Out on a limb

If babies could talk, they would no doubt testify that hands and feet are fascinating things. If they were in a particularly philosophical mood, they might — like many developmental biologists — wonder why there are five fingers on each hand, and how the parts of the limb are so neatly patterned and articulated. Limb development is a key research topic, which encompasses issues of cell differentiation, tissue patterning and signalling.

We owe much of our current understanding of limb morphogenesis to John Saunders and his colleagues, whose pioneering experiments in chick embryos led to the discovery of key signalling centres in the limb bud. In 1948, Saunders had shown that removal of a thickened layer of ectoderm that rims the distal tip of the limb bud — dubbed the apical ectodermal ridge (AER) — causes truncation of the limb. In a 1957 paper, Saunders, along with John Cairns and Mary Gasseling, grafted prospective thigh mesoderm from the chick leg bud to the apex of the wing bud, and they found that this mesoderm generated foot structures if it was placed in contact with the AER. However, if wing mesoderm was allowed to ingress between the grafted tissue and the AER, the grafted mesoderm retained its thigh identity.

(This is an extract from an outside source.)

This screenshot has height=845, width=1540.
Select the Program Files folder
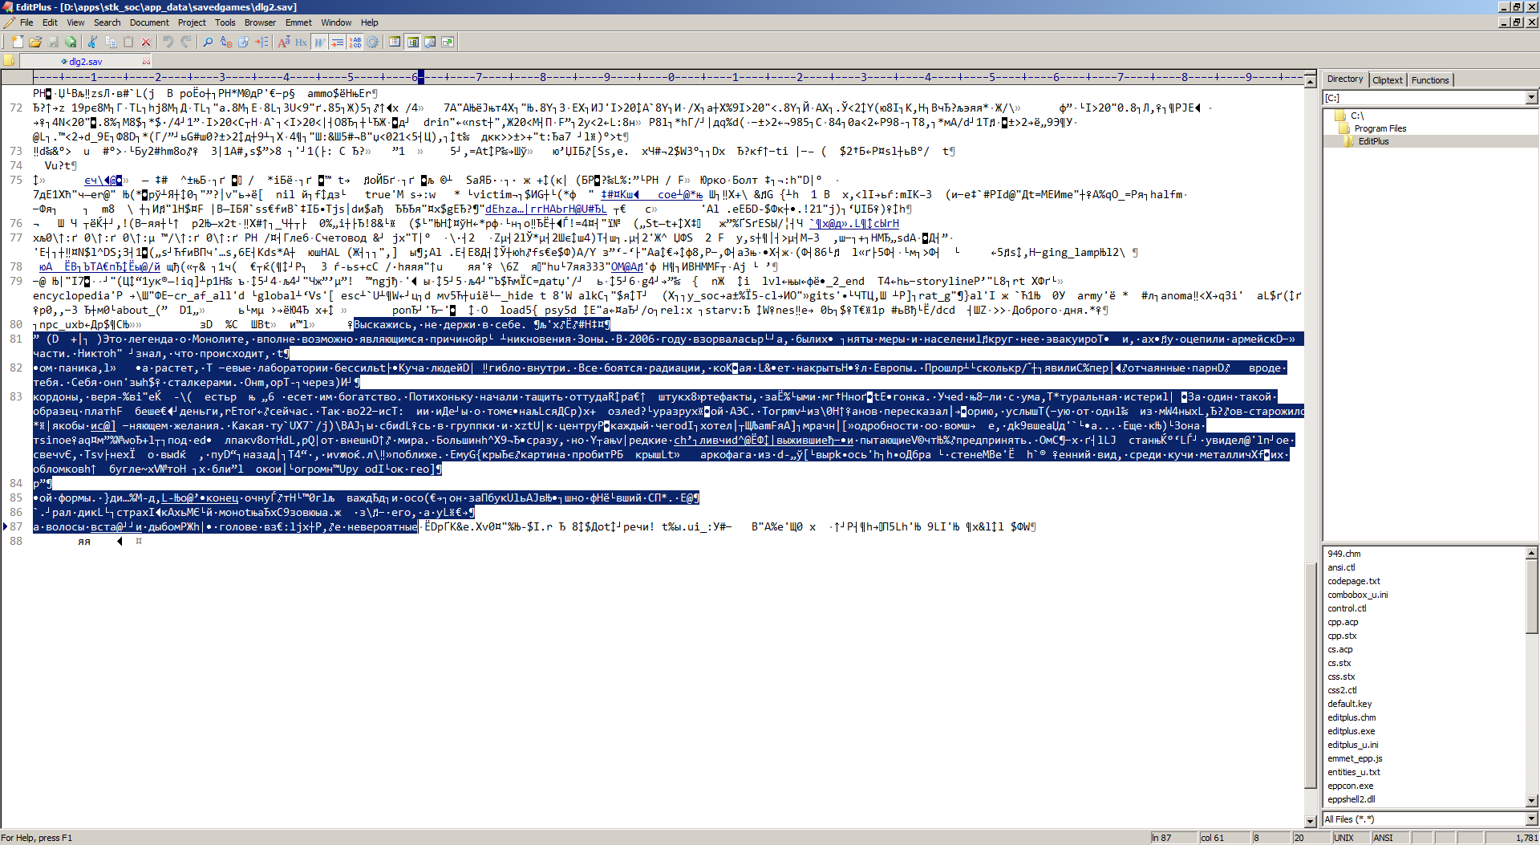1380,128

Experiments such as these led to the suggestion that the AER is not only required for limb outgrowth, but it also provides signals that allow specific structures to form at different proximo–distal levels of the limb axis. Gail Martin and colleagues subsequently attributed the signalling activity of the AER to molecules of the fibroblast growth factor (FGF) family. It has become accepted that signals from the AER maintain a population of undifferentiated cells that give rise to successive skeletal elements of the proximo–distal limb pattern. However, recent findings from the laboratory of Clifford Tabin indicate that this pattern is not established progressively during limb-bud development, but instead results from the expansion of cell populations that are specified in the young limb bud.

Saunders was also interested in how the antero–posterior pattern of digits is generated in the limb. In 1968, Saunders and Gasseling identified a region at the posterior margin of the wing bud — later termed the zone of polarizing activity (ZPA) — which, when transplanted to an anterior position in the wing-bud margin, caused a mirror-image duplication of digits. In 1975, Cheryl Tickle, Dennis Summerbell and Lewis Wolpert proposed that the ZPA releases a diffusible morphogen, establishing a gradient such that the posterior-most digit arises closest to the source of the morphogen, and the more anterior digits emerge at sites with progressively lower morphogen concentrations. As retinoic acid (RA) can mimic the polarizing effect of the ZPA, it was initially thought that this might be the morphogen. However, Tabin's group showed that the ZPA signal is Sonic hedgehog, and that RA primarily induces the formation of an ectopic ZPA.

The concept of inductive interaction in morphogenesis that was formulated by Saunders et al. has proved to be remarkably robust, and it represents a fundamental model to elucidate the importance of signalling activity and tissue interactions for the development of complex structures.